● **The data**
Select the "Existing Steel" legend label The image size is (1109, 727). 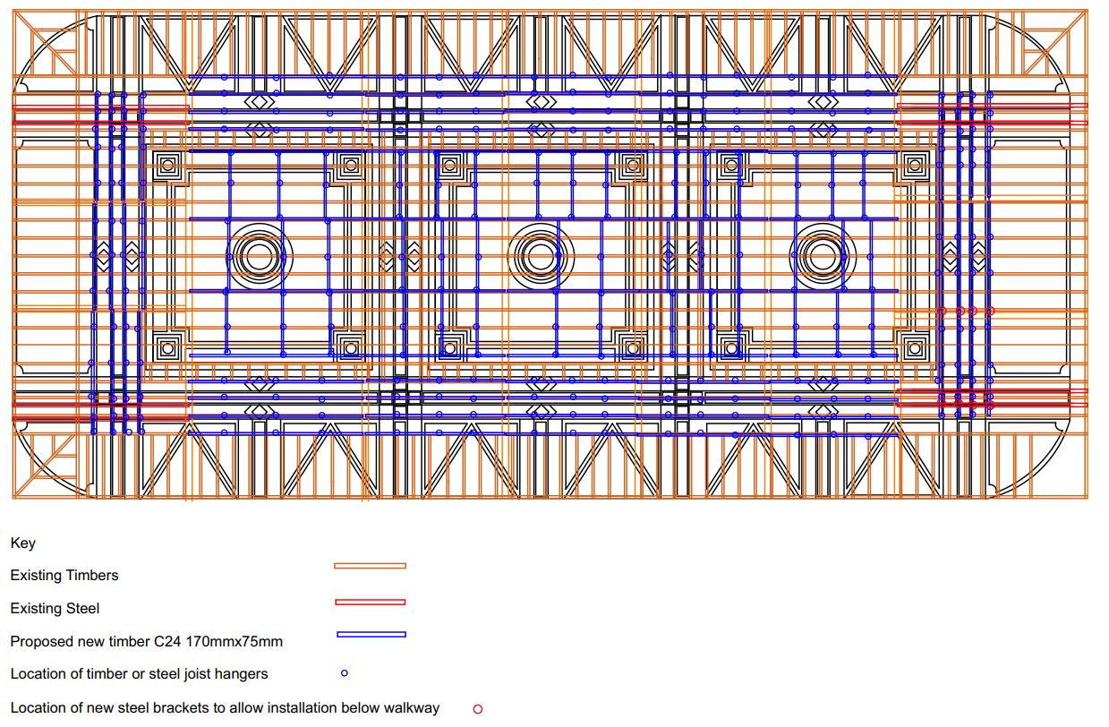55,609
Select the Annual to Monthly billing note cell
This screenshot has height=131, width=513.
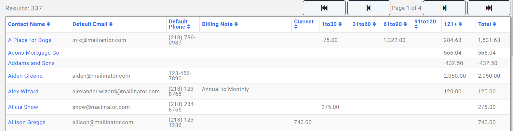(225, 89)
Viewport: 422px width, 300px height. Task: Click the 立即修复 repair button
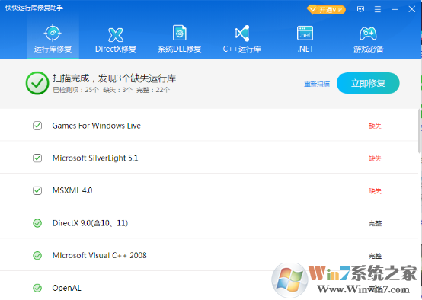[368, 83]
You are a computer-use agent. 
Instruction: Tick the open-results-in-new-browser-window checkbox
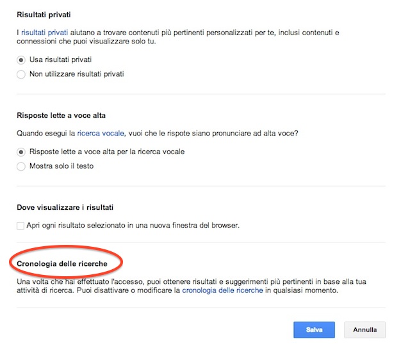click(x=21, y=225)

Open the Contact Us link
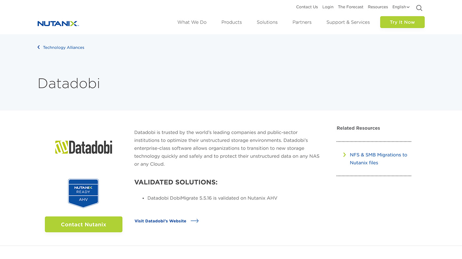(x=307, y=7)
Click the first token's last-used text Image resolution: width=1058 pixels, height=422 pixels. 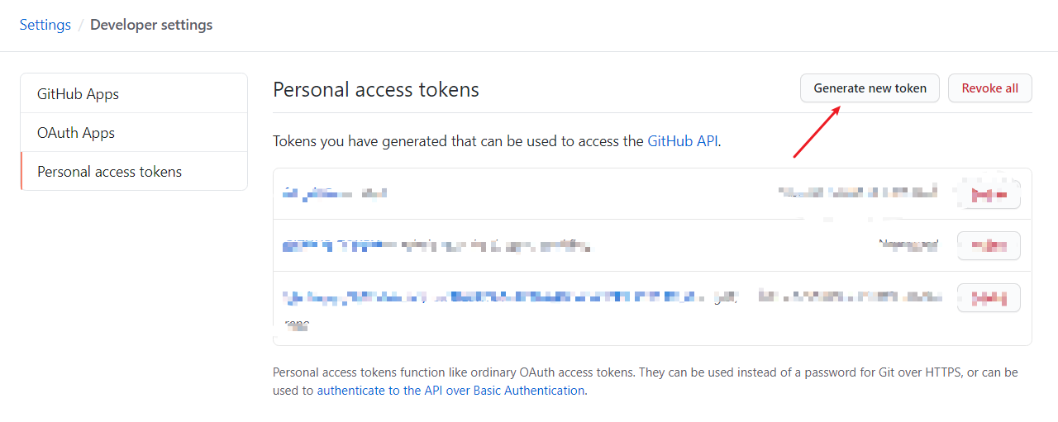pos(858,193)
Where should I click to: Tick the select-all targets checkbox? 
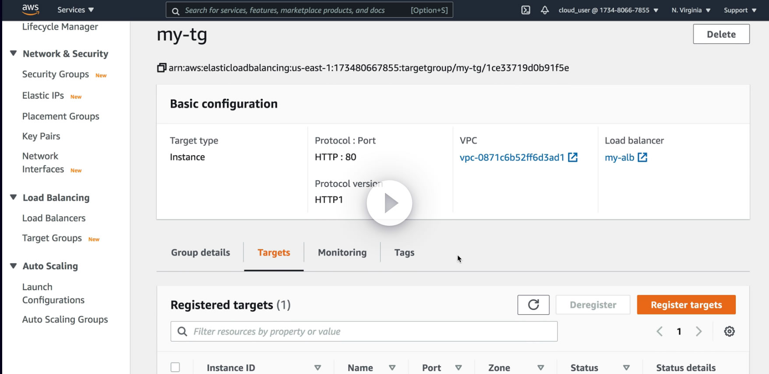click(175, 367)
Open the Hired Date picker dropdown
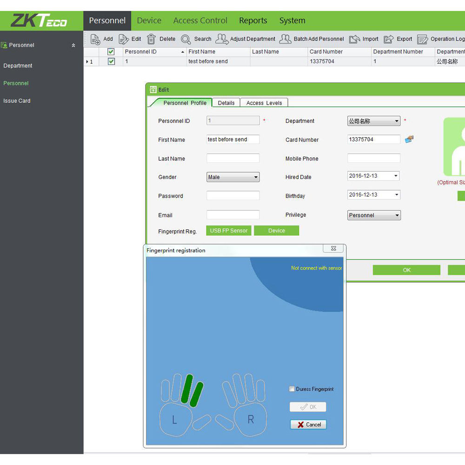The image size is (465, 465). point(396,176)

● **Instructions for the task**
Your copy should hold exactly and only the lines from the one containing "Where should I" through the end of the material, inclusive, repeated word for word and without pictures.

● **Output for this exercise**
Where should I click to: Tick the select-all targets checkbox? 
click(175, 367)
Open the Hired Date picker dropdown
The image size is (465, 465). point(396,176)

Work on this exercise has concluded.